Exercise – Retrieve all lines below that have the string "computer".

(Saved entries)
* * *

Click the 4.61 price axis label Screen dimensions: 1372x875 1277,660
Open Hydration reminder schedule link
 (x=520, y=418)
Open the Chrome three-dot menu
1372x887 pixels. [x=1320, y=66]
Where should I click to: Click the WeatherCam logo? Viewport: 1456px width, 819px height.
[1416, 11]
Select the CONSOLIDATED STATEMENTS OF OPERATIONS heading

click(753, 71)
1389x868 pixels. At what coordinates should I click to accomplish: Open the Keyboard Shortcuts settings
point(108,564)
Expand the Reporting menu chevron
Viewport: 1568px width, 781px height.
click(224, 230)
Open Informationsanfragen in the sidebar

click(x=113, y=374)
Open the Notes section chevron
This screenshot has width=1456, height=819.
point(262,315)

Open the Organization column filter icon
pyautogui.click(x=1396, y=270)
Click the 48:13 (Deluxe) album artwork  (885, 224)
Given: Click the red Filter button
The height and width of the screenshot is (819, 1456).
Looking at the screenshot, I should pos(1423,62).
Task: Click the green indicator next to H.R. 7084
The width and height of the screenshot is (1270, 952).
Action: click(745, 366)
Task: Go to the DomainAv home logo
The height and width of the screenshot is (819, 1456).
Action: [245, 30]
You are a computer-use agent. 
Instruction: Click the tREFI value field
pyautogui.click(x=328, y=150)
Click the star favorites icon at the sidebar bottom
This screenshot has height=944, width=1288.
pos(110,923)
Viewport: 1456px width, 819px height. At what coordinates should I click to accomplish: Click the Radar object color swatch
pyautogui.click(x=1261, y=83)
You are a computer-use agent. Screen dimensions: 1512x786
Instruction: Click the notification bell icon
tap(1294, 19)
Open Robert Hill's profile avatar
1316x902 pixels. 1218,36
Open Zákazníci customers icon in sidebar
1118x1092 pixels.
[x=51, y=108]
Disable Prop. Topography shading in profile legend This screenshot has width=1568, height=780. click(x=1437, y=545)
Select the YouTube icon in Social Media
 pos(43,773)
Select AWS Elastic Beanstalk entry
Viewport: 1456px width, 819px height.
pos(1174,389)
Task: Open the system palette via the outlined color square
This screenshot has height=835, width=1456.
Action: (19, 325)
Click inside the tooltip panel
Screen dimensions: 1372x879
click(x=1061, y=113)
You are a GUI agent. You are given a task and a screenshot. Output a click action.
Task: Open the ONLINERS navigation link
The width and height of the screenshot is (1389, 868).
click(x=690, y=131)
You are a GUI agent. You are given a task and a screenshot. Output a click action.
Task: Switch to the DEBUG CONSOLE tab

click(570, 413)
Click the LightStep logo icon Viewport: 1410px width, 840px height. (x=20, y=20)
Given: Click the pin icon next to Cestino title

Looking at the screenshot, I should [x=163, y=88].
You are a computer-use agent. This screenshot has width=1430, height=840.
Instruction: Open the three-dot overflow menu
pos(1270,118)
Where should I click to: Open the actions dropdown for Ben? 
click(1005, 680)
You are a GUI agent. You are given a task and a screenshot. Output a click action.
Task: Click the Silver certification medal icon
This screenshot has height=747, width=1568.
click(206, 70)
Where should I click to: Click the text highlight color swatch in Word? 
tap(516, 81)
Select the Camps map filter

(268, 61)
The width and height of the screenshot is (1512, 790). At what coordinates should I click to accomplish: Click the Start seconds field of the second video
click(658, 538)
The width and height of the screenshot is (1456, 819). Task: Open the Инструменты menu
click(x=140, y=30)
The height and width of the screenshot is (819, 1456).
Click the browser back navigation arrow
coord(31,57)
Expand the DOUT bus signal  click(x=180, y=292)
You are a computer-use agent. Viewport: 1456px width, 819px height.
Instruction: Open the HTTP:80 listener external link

* * *

Solution to this problem –
You are a computer-use agent. 
You are a computer-use agent. Screen dimensions: 1512x786
You are a computer-use agent. This screenshot has width=1430, height=840.
You are a computer-use agent. Viewport: 1456px width, 819px height.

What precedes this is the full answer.